IMF Expects $500B Revenue Loss for Mideast Oil Exporters

DUBAI, United Arab Emirates— Oil exporting countries in the Middle East lost a staggering $390 billion in revenue due to lower oil prices last year, and should brace for even deeper losses of around $500 billion this year, the International Monetary ...
IMF Expects $500B Revenue Loss for Mideast Oil Exporters
Oil pump working at sunset in the desert oil fields of Sakhir, Bahrain on Apr. 16, 2016. OPEC members signed an agreement to cut oil production on Nov. 30. It is the first agreement to cut supply since 2008. AP Photo/Hasan Jamali
The Associated Press
Updated:

DUBAI, United Arab Emirates—Oil exporting countries in the Middle East lost a staggering $390 billion in revenue due to lower oil prices last year, and should brace for even deeper losses of around $500 billion this year, the International Monetary Fund said Monday.

The fund had projected in October that oil exporting countries in the region would see revenue losses of $360 billion in 2015, but oil prices took a tumble by year’s end and the drop in revenue amounted to $30 billion more.

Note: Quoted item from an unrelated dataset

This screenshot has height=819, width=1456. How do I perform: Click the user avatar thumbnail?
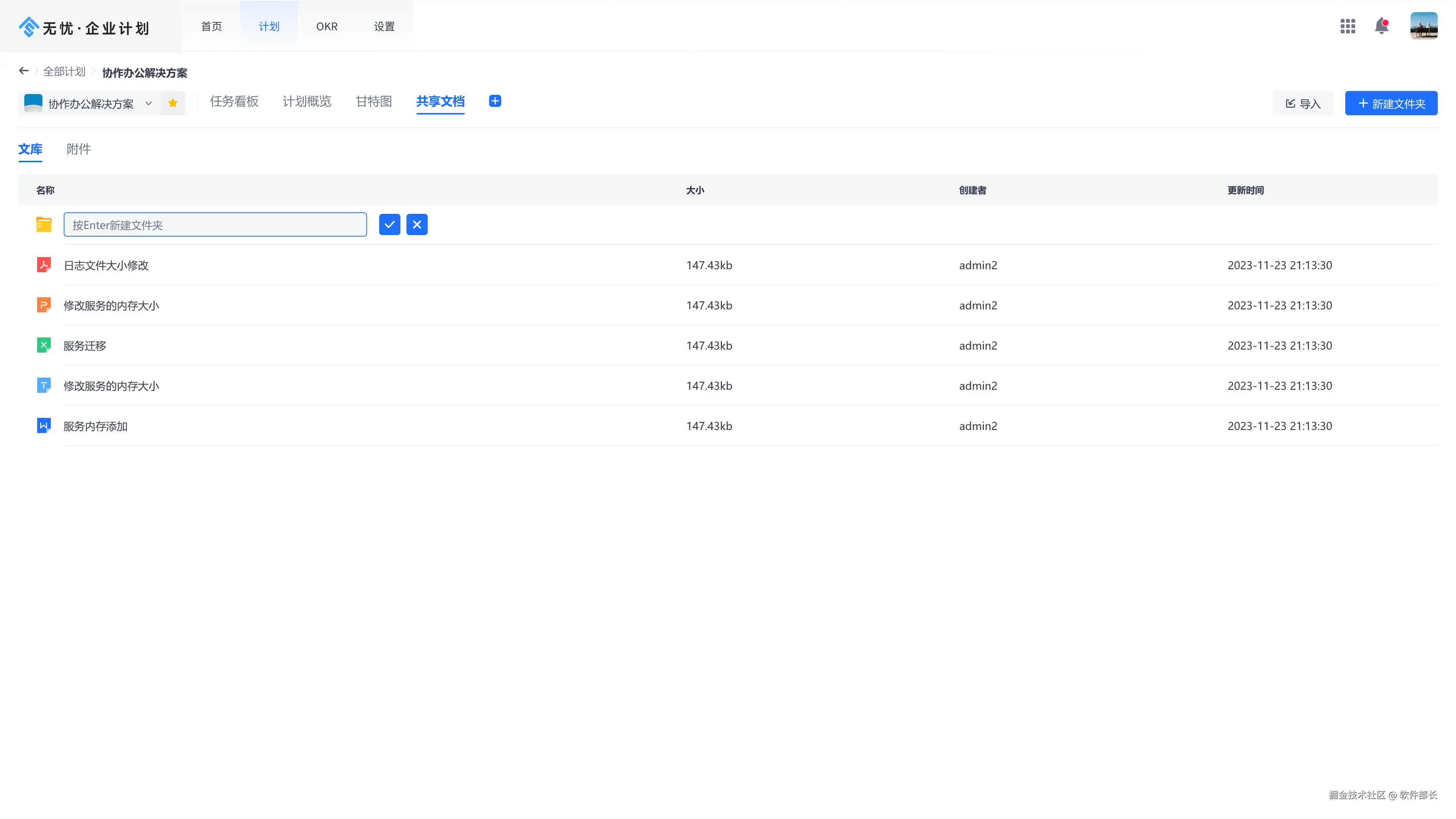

In a revised economic outlook report released Monday, the IMF said these countries will see revenues from oil exports drop even more in 2016, to between $490 billion to $540 billion compared to 2014, when oil prices were higher. Oil prices plunged to around $30 a barrel in January compared to $115 in mid-2014.

IMF Director for Middle East and Central Asia Masood Ahmed said these losses translate into budget deficits and slower economic growth, particularly for countries like Saudi Arabia that are still heavily dependent on oil to finance their spending. Though the kingdom has been working on plans to overhaul its economy, oil still accounted for 72 percent of total revenue last year and Saudi Arabia projects a budget deficit of nearly $90 billion this year.

The report said that economic growth in the six Gulf Cooperation Council countries of Saudi Arabia, Kuwait, Qatar, Bahrain, Oman and the United Arab Emirates will slow from 3.3 percent in 2015 to 1.8 percent this year. Saudi Arabia, the region’s biggest economy, will see growth at just above 2 percent.

Dr. Masood Ahmed, Director of IMF Middle East and Central Asia Department, speaks to a journalist during the IMF Regional Economic Outlook Update press conference in Dubai, United Arab Emirates, Monday, April 25, 2016. (AP Photo/Kamran Jebreili)
Dr. Masood Ahmed, Director of IMF Middle East and Central Asia Department, speaks to a journalist during the IMF Regional Economic Outlook Update press conference in Dubai, United Arab Emirates, Monday, April 25, 2016. AP Photo/Kamran Jebreili

The IMF has encouraged reforms that would limit public spending on welfare programs and handouts that citizens in the Gulf have become accustomed to, such as lifting subsidies and tightening public sector wage bills to offset the impact of declining revenues. Already, most GCC countries have raised fuel, water, and electricity prices. Outside the GCC, oil exporter Algeria recently hiked fuel, electricity, and natural gas prices, and Iran increased fuel prices.

“Oil prices are likely to improve from where they are, but they’re not going to go back to the figures that we saw in 2013 and 2014 for a long, long time, so this means that many of them have to cut back spending and they also have to try to raise revenue outside the oil sector,” Ahmed told The Associated Press.

The IMF warns that just among oil exporters in the region, 10 million young people are expected to enter the workforce by 2020, yet 3 million of them will find themselves without jobs at the current pace of development. Young people’s frustration at their lack of prospects was a key driver of the Arab Spring uprisings that rocked the Middle East in 2011.

The report said the war in Syria has had a negative spillover effect on the economies of neighboring Jordan and Lebanon. From October and March alone, more than 600,000 people fled Syria due to the fighting, bringing the total number of refugees to almost 5 million. The size of Syria’s economy today, the IMF said, is less than half of what it was before the war erupted in 2011.

In Egypt, political turmoil has held back growth due to concerns over security. However, lower oil prices have reduced energy subsidy bills there.

Though Iran’s growth was at zero in 2015, its economy is expected to grow 4 percent in 2016 and 3.7 percent in 2017 as it ramps up oil production and looks to increase trade and investment with the easing of international sanctions.